Sjogren syndrome (SS) is a chronic systemic autoimmune disease characterised by chronic lymphocytic infiltration of the exocrine glands, predominantly the lacrimal and salivary glands, resulting in characteristic mouth and/or eye dryness (sicca symptoms) and leading to progressive glandular destruction. Childhood-onset SS (cSS) is rare, with an unknown incidence, and only a few hundred cases have been reported in the literature [55]. Children often present due to parotitis or non-specific symptoms such as arthralgia [55]. Clinicians rely on clinical judgement and experience, guided by adult criteria, to diagnose cSS [56]. Kidney involvement in cSS is rare and estimated to affect 10% of paediatric patients [57, 58]. It mainly presents as tubular interstitial nephritis (TIN) due to lymphocytic infiltration with tubular dysfunction, resulting in renal tubular acidosis (RTA, usually distal), hypokalaemia, nephrocalcinosis or renal Fanconi syndrome. Glomerulonephritis is rare but has been described [59]. Even though the long-term kidney outcome in cSS is typically favourable, the ongoing need for immunosuppression due to kidney involvement is linked to a poorer prognosis [58, 59].

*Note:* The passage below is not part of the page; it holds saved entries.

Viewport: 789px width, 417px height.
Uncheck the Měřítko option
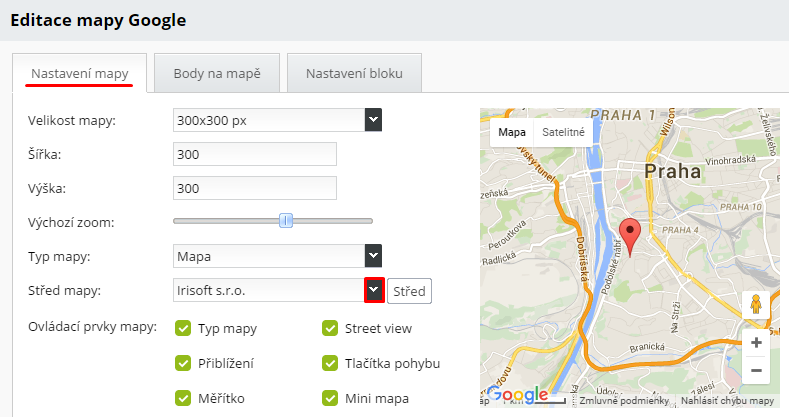click(x=183, y=398)
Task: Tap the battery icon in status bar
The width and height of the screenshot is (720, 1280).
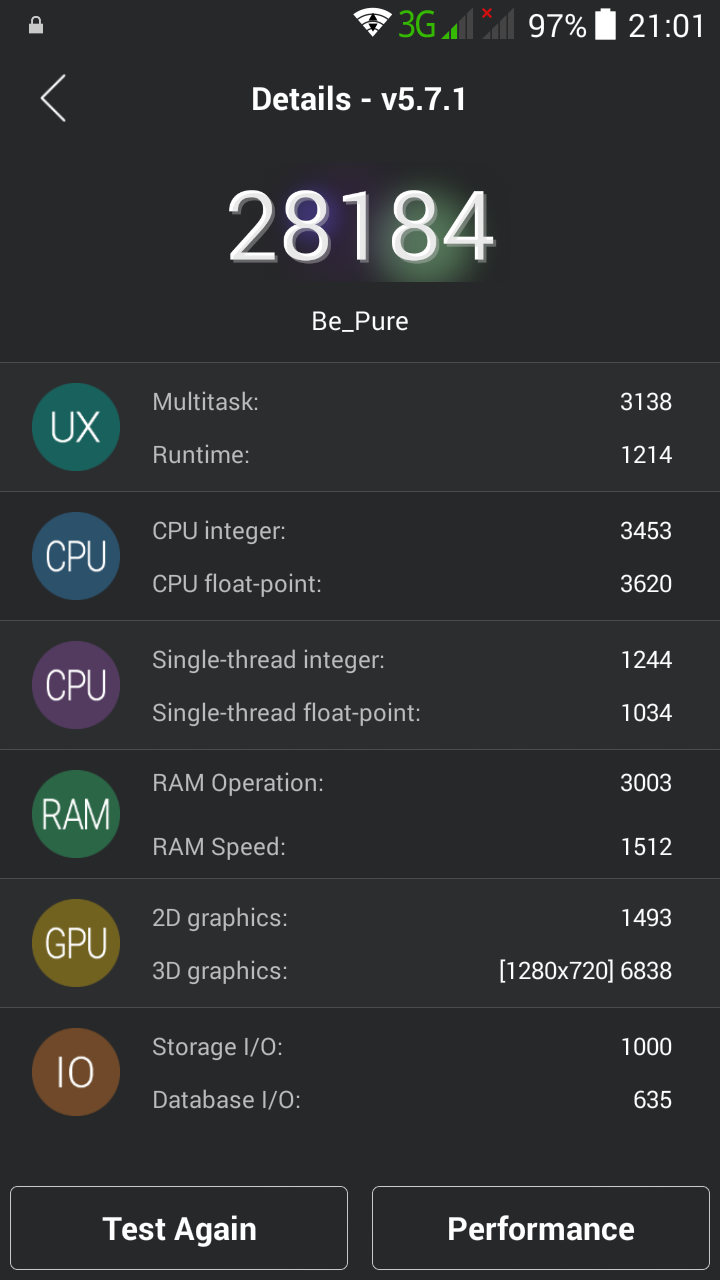Action: 605,24
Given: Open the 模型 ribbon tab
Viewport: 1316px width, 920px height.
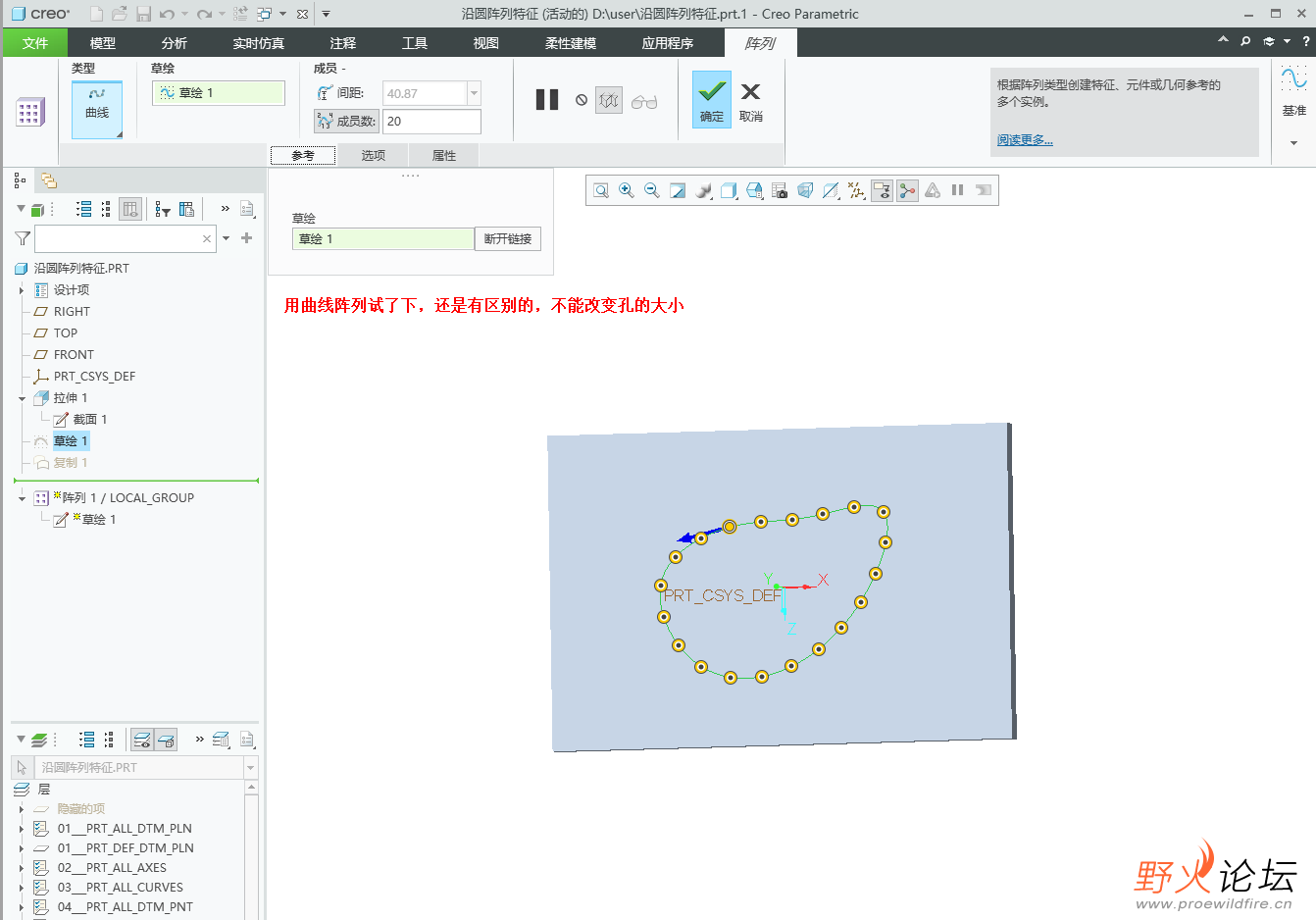Looking at the screenshot, I should [x=103, y=43].

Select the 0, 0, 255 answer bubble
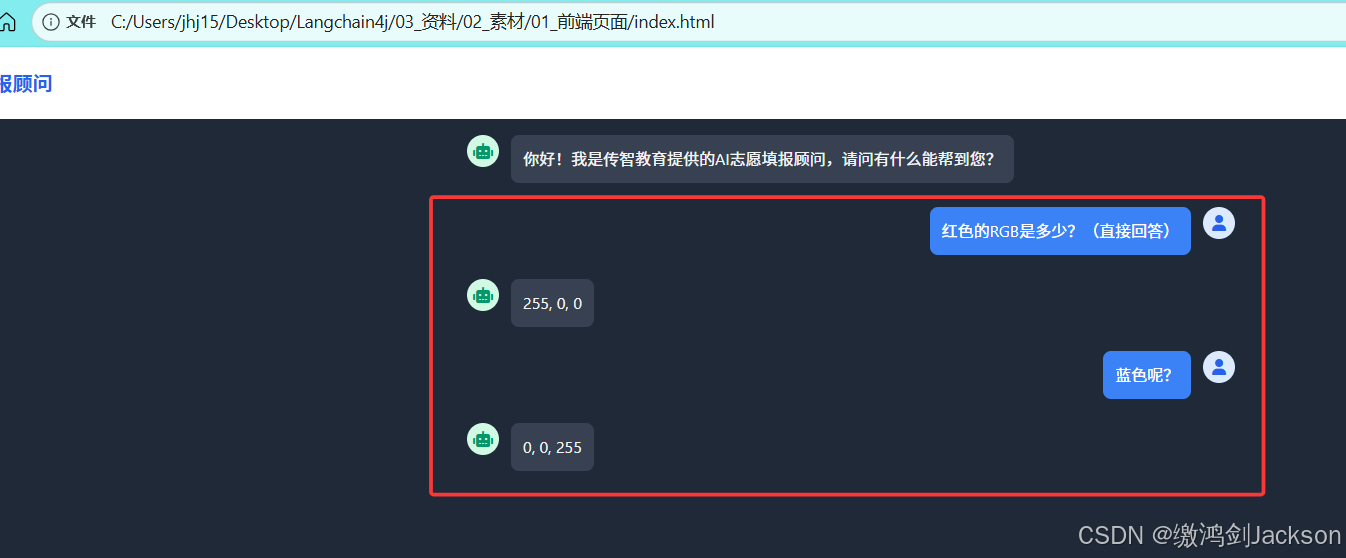pyautogui.click(x=552, y=447)
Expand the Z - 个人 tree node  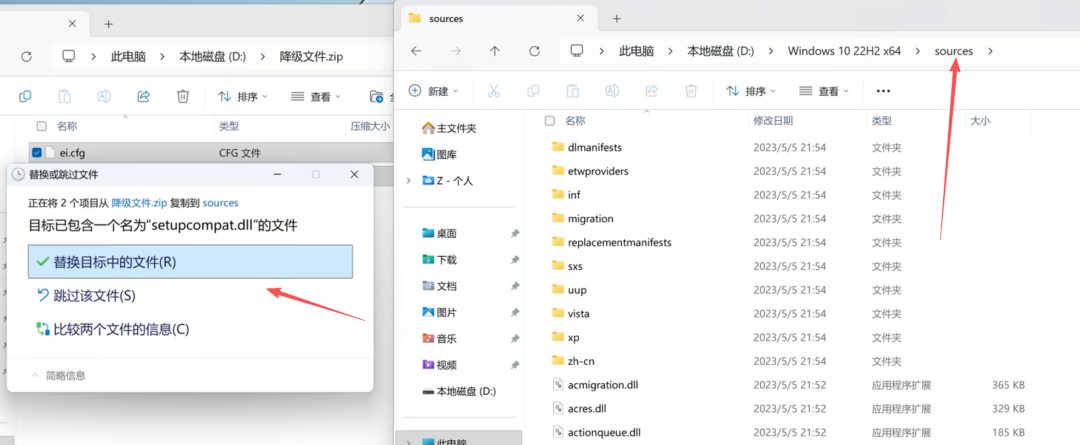408,181
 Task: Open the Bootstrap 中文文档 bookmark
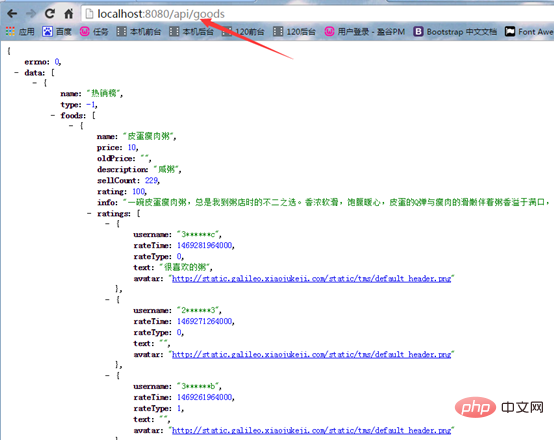[x=455, y=32]
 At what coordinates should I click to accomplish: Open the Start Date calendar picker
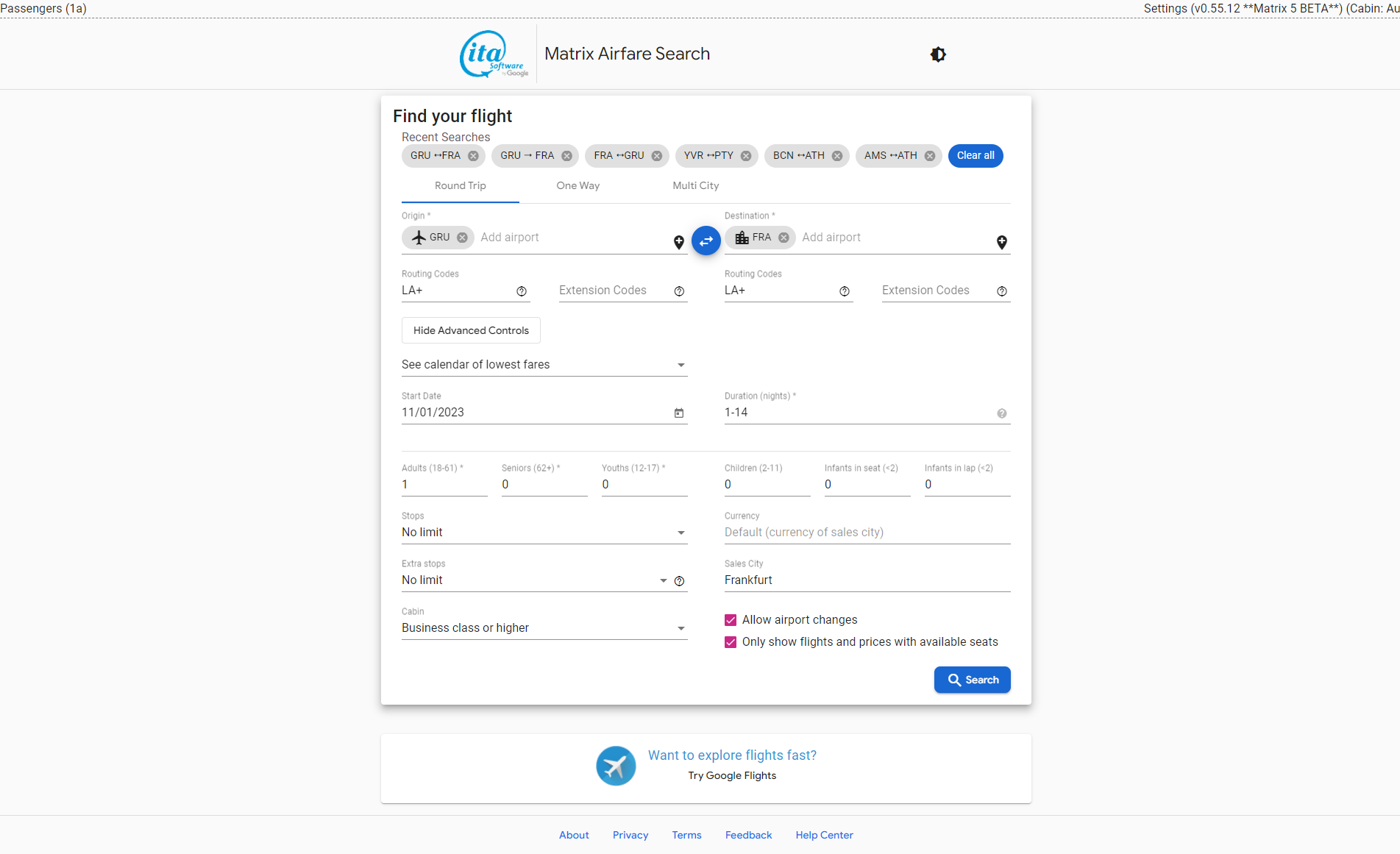tap(678, 413)
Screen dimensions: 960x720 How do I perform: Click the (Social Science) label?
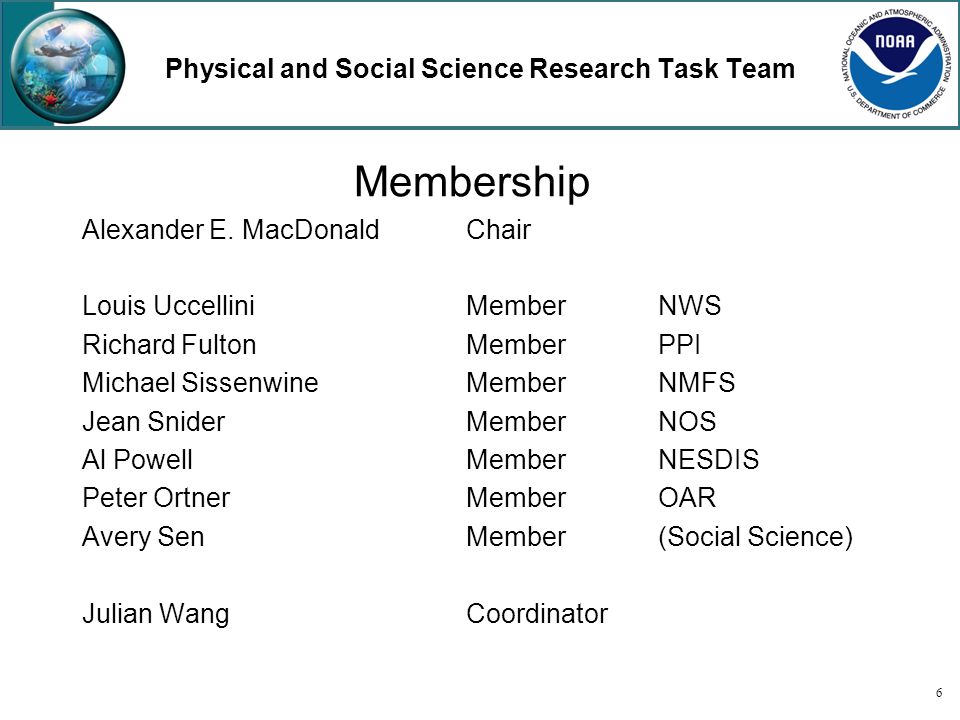756,537
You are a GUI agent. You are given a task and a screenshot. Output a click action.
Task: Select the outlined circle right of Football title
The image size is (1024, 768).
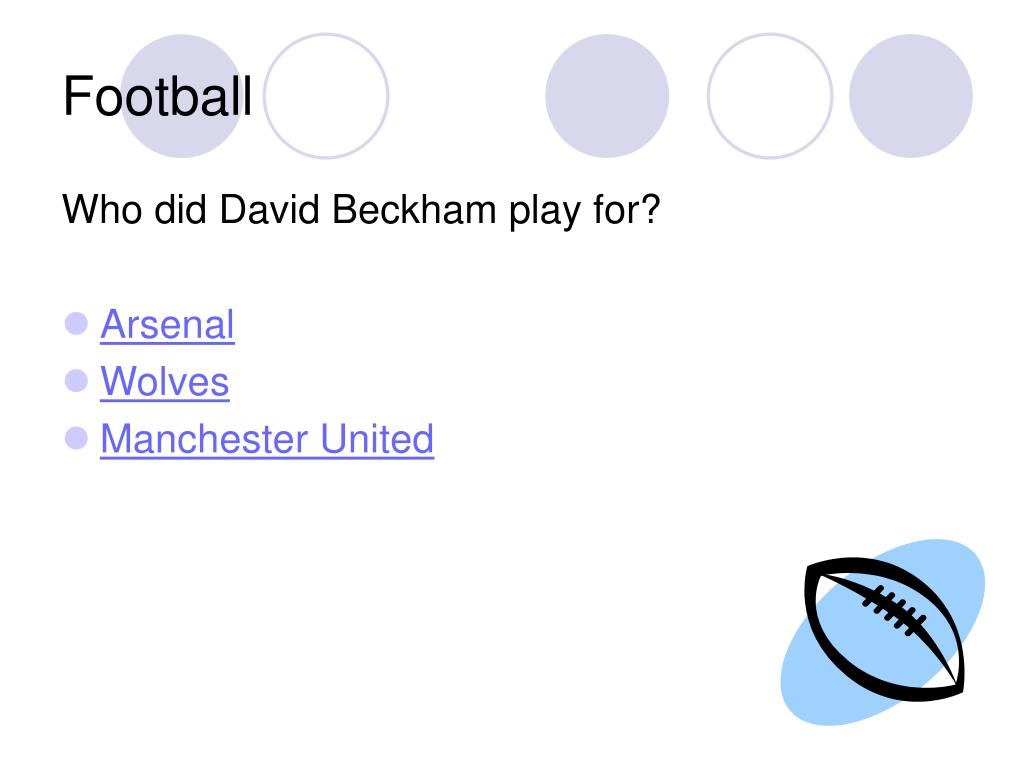pos(326,96)
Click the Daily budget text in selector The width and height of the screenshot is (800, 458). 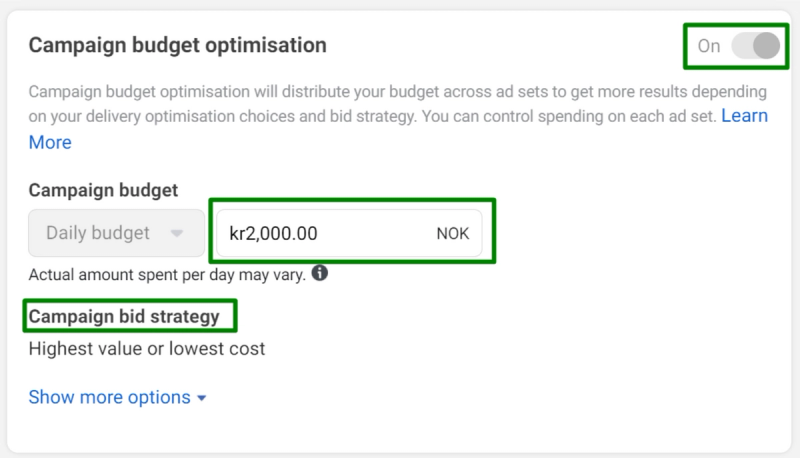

IgG4-related disease (IgG4-RD) is a rare fibro-inflammatory condition characterised by tumour-like lymphoplasmacytic infiltrations, typically exhibiting tissue fibrosis and extremely elevated serum IgG4 levels. Epidemiological paediatric data are lacking, and 82 cases of childhood-onset IgG4-RD have been reported in the literature [60]. There are no diagnostic criteria for paediatric IgG4-RD, but the revised comprehensive diagnostic criteria, validated in adults, can be used, comprising 3 domains (clinical and radiological features, serological raised serum IgG4 > 135 mg/dL and pathological features) [61]. Kidney manifestations in children are rare and reported in 6–32% of patients aged < 25 years old [60]. It mainly occurs in the form of TIN, sometimes membranous glomerulonephritis or obstructive acute kidney injury due to retroperitoneal fibrosis [62]. Despite being extremely rare, a diagnosis should be considered in children with laboratory evidence of kidney damage/decline in kidney function or abnormalities in kidney imaging with known pre-existing disease or clinical suspicion of IgG4-RD [62]. The disease can cause end-organ damage if left untreated and usually responds to corticosteroids.